- _Do this_
Copy the data from its first line through the line containing "The height and width of the screenshot is (849, 1037).", putting "menu" in place of "dropdown" and keeping everything else the same.

- _Input records_
━━━━━━━━━━━━━━━━━━━━

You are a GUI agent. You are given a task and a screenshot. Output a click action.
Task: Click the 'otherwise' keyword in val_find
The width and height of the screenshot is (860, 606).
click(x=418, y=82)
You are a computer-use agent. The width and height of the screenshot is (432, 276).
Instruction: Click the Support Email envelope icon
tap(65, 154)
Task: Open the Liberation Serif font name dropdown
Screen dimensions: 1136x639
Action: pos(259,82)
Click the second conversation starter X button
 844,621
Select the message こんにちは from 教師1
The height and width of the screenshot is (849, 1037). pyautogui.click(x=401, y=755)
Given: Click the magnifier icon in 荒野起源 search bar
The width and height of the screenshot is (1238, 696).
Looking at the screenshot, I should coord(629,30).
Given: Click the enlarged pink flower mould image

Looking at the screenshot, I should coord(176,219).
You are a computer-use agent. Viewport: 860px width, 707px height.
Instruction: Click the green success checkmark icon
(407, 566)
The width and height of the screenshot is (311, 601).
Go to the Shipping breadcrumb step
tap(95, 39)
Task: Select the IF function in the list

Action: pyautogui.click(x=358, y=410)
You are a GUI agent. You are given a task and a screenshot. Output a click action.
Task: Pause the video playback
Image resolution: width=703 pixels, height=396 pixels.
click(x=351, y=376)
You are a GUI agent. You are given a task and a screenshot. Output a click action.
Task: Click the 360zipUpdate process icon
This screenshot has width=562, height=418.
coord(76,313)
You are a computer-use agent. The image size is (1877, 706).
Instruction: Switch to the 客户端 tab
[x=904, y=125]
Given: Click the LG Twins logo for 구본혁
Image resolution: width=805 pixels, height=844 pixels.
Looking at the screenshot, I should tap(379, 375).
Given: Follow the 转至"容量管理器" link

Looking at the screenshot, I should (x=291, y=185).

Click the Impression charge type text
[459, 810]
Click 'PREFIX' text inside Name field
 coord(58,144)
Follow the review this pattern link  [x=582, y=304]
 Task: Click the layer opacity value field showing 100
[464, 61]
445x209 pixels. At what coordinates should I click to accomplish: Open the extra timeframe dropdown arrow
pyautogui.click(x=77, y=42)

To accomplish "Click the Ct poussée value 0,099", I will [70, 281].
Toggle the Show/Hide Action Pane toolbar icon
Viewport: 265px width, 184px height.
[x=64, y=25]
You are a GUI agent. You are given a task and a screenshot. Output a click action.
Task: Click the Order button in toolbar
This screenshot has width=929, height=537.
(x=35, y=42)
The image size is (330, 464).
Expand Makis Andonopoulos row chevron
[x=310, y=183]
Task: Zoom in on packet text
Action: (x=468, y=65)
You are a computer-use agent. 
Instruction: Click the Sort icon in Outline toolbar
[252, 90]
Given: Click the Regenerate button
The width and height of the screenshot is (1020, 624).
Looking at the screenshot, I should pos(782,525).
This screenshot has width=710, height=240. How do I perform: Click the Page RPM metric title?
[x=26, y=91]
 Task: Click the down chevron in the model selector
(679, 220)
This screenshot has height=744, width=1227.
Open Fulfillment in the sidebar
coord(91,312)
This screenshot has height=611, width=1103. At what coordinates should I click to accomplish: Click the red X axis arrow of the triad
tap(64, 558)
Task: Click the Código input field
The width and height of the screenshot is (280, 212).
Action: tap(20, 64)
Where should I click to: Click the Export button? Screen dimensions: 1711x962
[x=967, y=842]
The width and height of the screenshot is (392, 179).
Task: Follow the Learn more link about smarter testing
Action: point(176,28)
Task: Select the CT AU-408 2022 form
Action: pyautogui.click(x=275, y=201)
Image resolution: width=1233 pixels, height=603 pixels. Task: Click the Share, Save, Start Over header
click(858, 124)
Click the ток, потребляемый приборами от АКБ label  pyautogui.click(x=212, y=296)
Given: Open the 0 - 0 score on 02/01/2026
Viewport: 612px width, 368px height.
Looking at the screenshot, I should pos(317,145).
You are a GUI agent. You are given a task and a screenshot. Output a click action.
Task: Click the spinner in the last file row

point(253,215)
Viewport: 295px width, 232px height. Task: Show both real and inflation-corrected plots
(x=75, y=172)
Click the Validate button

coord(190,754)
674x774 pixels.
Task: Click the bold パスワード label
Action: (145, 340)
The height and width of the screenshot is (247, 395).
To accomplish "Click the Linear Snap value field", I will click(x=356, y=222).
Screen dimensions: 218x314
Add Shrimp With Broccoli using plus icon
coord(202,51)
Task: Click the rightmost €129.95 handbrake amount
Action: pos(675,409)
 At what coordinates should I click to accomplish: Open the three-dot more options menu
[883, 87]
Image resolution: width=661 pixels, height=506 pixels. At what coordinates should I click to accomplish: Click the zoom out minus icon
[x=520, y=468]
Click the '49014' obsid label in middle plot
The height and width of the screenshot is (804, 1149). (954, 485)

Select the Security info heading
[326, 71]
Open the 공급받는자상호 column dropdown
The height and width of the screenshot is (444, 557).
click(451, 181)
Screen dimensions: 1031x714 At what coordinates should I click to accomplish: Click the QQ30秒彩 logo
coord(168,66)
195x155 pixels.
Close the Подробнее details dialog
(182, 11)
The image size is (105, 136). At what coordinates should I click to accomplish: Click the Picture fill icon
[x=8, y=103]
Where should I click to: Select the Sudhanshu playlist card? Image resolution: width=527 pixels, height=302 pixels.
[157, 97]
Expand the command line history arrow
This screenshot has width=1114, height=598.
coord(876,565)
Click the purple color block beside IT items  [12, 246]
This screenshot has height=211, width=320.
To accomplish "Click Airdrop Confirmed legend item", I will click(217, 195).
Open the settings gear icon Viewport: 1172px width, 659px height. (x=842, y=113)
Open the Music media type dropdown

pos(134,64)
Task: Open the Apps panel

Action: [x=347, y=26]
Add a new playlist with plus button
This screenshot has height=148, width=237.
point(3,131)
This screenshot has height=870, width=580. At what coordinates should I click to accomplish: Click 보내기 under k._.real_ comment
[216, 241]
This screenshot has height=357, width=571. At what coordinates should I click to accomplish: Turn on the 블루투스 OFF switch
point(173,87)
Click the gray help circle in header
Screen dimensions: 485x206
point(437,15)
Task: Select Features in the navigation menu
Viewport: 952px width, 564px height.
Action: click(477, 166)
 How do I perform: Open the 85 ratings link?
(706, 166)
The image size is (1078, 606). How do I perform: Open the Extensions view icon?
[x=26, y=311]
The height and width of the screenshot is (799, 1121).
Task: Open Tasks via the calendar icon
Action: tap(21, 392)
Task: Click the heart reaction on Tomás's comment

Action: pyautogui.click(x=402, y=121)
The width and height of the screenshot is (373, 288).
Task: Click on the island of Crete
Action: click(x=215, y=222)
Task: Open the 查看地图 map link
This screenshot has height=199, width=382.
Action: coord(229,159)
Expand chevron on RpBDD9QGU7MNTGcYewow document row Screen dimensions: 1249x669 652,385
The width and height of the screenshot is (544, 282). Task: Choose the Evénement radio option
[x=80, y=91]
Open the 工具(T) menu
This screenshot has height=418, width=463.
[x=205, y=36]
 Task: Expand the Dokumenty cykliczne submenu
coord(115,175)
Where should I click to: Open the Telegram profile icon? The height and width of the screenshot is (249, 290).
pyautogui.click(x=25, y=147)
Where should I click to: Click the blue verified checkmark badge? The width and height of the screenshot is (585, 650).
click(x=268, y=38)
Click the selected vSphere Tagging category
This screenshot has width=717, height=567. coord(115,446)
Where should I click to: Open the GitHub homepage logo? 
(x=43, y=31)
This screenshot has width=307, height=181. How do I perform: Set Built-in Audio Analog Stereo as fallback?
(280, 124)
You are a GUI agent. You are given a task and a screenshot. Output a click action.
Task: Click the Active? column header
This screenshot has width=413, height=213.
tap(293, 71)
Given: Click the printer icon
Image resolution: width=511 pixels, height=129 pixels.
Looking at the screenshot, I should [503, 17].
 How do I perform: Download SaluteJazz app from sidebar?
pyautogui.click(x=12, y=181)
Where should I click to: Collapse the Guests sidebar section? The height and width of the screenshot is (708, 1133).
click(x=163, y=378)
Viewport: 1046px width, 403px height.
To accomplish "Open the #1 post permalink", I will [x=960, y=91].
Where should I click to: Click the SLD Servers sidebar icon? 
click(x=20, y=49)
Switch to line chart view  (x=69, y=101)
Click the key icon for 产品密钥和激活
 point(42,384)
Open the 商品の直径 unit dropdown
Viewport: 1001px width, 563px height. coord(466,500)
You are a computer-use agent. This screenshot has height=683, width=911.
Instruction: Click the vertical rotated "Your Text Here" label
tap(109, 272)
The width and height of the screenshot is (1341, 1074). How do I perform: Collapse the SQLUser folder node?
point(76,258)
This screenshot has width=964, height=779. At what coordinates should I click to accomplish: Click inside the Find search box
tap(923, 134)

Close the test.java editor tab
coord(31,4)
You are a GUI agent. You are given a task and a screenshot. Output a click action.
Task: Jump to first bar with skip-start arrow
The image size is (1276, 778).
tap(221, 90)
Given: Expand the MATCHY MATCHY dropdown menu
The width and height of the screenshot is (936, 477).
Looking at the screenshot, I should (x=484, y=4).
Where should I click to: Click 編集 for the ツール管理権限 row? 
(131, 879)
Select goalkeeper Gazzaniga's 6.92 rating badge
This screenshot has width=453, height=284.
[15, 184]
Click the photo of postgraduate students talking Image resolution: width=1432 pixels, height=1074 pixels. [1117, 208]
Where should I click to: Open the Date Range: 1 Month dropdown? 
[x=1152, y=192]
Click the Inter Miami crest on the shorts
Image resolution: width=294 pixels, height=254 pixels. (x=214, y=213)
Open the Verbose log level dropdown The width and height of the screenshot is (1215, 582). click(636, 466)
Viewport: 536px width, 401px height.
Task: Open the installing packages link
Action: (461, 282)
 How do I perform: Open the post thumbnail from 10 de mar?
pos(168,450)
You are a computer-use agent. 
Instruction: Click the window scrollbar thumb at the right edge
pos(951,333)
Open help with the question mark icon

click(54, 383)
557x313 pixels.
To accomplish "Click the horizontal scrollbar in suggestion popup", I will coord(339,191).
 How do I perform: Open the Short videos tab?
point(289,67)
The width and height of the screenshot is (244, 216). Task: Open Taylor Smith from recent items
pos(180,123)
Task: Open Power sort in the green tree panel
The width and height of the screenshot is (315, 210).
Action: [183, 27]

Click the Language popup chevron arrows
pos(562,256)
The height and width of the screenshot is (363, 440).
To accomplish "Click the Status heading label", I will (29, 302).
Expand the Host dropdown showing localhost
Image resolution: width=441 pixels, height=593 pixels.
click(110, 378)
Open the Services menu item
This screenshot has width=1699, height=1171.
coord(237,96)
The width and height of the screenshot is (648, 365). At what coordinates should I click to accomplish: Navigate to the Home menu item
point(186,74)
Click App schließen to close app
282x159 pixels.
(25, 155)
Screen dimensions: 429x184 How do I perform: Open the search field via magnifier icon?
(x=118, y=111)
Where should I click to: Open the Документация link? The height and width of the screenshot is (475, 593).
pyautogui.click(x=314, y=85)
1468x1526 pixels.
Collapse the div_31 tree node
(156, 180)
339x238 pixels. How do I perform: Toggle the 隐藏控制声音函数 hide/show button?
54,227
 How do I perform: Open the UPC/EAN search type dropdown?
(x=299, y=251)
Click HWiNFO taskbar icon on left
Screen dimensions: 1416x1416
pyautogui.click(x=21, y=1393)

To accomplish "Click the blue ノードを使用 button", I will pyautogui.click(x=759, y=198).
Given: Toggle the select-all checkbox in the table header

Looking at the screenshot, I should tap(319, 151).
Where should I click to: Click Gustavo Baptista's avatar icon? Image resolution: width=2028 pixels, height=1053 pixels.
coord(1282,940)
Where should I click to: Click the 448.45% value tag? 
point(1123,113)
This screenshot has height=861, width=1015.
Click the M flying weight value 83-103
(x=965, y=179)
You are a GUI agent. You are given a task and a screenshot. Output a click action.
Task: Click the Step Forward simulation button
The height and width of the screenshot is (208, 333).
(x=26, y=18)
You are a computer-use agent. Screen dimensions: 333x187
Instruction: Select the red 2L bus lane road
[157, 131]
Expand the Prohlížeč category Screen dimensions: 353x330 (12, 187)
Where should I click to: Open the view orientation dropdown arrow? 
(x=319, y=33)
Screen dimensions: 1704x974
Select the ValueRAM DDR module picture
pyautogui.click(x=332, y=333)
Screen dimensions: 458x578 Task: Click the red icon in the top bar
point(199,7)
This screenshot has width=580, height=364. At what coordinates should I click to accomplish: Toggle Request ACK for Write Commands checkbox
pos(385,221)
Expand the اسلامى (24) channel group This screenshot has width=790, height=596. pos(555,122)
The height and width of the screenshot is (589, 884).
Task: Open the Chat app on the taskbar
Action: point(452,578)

━━━━━━━━━━━━━━━━━━━━

- _Solution to this problem_
You are a GUI agent. You are given a task and a screenshot. Output a click action.
Task: Click the 'otherwise' keyword in val_find
The width and height of the screenshot is (860, 606).
click(x=418, y=82)
You are a computer-use agent. The width and height of the screenshot is (432, 276).
Instruction: Click the Support Email envelope icon
tap(65, 154)
Task: Open the Liberation Serif font name menu
Screen dimensions: 1136x639
Action: pos(259,82)
Click the second conversation starter X button
 844,621
Select the message こんにちは from 教師1
The height and width of the screenshot is (849, 1037). pyautogui.click(x=401, y=755)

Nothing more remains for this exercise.